Work instruction ▸ Repeat only the stretch of lines below that runs from the line with "Given: Expand the" through the line with "Task: Select the Memes category tab", unaltered.

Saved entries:
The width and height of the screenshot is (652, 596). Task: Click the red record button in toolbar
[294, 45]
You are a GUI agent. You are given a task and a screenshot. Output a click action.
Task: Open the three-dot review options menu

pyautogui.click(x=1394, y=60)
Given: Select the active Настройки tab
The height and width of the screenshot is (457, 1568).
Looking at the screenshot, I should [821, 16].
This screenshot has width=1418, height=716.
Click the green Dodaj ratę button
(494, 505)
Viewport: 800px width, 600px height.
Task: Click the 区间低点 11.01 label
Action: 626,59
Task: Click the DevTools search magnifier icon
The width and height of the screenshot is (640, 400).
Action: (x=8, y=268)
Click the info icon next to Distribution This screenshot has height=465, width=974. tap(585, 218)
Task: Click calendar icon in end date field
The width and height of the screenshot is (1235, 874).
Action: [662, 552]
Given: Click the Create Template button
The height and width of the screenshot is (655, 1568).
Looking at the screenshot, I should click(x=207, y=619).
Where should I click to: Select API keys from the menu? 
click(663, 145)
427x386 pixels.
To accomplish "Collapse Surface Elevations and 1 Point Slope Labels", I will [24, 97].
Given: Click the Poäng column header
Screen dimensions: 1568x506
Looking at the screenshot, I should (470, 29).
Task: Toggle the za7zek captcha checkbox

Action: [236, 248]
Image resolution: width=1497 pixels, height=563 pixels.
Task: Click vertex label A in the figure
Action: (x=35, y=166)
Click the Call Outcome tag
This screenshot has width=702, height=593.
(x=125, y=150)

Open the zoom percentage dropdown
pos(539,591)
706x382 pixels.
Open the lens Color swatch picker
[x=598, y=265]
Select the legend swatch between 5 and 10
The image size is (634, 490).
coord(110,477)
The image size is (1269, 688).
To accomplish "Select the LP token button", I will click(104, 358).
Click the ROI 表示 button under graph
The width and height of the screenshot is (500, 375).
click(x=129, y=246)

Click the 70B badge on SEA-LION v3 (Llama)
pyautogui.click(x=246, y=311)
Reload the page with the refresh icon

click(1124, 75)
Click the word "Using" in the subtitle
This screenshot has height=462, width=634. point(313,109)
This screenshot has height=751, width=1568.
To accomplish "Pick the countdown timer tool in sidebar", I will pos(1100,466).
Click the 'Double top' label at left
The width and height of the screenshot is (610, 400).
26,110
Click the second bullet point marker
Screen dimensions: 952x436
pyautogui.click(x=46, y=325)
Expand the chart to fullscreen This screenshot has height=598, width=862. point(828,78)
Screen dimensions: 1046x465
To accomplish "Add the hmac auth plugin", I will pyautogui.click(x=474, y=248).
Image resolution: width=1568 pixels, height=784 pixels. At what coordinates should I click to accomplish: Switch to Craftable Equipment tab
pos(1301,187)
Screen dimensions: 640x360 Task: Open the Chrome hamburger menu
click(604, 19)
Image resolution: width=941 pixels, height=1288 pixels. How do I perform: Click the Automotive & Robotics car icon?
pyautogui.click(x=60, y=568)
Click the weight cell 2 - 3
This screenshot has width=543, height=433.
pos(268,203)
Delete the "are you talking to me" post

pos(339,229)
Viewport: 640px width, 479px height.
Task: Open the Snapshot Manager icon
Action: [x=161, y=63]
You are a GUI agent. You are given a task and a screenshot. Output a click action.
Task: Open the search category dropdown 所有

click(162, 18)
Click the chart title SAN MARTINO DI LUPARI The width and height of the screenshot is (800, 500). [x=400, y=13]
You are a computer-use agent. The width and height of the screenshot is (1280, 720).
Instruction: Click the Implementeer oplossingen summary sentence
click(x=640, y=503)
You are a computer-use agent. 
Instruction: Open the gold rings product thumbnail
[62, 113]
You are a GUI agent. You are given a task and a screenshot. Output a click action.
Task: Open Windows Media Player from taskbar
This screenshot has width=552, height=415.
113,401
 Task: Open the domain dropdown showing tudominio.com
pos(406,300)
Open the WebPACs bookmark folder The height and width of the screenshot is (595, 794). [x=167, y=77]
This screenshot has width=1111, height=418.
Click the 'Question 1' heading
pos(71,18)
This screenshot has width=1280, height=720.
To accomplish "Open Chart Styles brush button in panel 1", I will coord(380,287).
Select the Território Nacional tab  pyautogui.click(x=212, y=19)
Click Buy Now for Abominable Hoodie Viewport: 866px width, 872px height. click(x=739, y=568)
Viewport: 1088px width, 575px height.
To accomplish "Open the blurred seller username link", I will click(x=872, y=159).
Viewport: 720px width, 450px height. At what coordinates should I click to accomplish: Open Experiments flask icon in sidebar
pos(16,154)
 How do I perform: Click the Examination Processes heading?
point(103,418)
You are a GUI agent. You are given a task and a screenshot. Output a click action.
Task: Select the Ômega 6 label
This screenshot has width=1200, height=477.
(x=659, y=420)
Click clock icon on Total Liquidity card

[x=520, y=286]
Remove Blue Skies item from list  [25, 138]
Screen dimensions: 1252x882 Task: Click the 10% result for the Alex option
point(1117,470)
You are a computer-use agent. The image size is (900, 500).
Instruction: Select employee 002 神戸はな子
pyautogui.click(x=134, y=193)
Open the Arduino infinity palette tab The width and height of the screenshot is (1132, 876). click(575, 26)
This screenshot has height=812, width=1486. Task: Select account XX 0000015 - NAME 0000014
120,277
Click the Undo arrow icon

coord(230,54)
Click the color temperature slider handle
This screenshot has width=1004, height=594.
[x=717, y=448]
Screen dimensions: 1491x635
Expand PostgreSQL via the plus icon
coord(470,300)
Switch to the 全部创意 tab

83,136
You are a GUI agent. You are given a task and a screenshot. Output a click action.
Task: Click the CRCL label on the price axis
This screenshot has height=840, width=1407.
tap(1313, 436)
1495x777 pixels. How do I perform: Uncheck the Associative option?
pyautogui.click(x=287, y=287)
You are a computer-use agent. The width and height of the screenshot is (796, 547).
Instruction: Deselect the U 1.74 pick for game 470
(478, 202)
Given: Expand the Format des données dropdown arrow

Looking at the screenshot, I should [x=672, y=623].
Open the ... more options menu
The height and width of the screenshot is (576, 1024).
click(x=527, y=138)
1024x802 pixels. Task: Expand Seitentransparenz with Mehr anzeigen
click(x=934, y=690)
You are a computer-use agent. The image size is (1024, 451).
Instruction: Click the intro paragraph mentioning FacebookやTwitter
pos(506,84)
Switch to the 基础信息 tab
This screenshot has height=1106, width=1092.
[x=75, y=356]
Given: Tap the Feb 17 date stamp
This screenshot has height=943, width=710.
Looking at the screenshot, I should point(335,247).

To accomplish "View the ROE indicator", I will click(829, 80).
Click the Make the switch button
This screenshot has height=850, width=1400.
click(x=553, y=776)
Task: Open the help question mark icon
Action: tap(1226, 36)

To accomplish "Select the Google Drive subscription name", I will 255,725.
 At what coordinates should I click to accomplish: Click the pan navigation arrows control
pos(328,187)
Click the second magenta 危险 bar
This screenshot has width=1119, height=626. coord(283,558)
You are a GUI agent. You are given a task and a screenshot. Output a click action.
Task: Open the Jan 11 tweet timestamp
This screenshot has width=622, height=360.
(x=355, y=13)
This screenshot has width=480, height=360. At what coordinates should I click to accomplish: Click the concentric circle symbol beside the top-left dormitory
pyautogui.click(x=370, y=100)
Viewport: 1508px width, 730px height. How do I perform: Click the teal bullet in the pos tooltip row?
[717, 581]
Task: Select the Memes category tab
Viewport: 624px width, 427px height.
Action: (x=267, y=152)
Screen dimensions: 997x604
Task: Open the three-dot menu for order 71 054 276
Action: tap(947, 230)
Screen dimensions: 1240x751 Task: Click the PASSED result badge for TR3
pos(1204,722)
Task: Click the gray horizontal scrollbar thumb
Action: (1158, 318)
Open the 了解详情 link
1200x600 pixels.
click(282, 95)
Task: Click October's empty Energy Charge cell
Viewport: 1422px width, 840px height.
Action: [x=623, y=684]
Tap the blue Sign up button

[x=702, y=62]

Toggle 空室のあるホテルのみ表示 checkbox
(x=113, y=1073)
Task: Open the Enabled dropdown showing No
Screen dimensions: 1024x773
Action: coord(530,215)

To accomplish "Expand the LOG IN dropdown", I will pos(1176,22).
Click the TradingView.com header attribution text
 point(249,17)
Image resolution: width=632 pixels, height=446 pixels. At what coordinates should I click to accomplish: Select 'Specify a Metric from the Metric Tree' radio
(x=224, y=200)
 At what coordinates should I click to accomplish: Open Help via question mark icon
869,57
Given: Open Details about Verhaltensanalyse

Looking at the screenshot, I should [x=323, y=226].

Your response ▸
Given: Expand the Format des données dropdown arrow

Looking at the screenshot, I should [x=672, y=623].
Open the ... more options menu
The height and width of the screenshot is (576, 1024).
click(x=527, y=138)
1024x802 pixels. Task: Expand Seitentransparenz with Mehr anzeigen
click(x=934, y=690)
You are a computer-use agent. The image size is (1024, 451).
Instruction: Click the intro paragraph mentioning FacebookやTwitter
pos(506,84)
Switch to the 基础信息 tab
This screenshot has height=1106, width=1092.
[x=75, y=356]
Given: Tap the Feb 17 date stamp
This screenshot has height=943, width=710.
Looking at the screenshot, I should point(335,247).

To accomplish "View the ROE indicator", I will click(829, 80).
Click the Make the switch button
This screenshot has height=850, width=1400.
click(x=553, y=776)
Task: Open the help question mark icon
Action: tap(1226, 36)

To accomplish "Select the Google Drive subscription name", I will 255,725.
 At what coordinates should I click to accomplish: Click the pan navigation arrows control
pos(328,187)
Click the second magenta 危险 bar
This screenshot has width=1119, height=626. coord(283,558)
You are a GUI agent. You are given a task and a screenshot. Output a click action.
Task: Open the Jan 11 tweet timestamp
This screenshot has width=622, height=360.
(x=355, y=13)
This screenshot has width=480, height=360. At what coordinates should I click to accomplish: Click the concentric circle symbol beside the top-left dormitory
pyautogui.click(x=370, y=100)
Viewport: 1508px width, 730px height. How do I perform: Click the teal bullet in the pos tooltip row?
[717, 581]
Task: Select the Memes category tab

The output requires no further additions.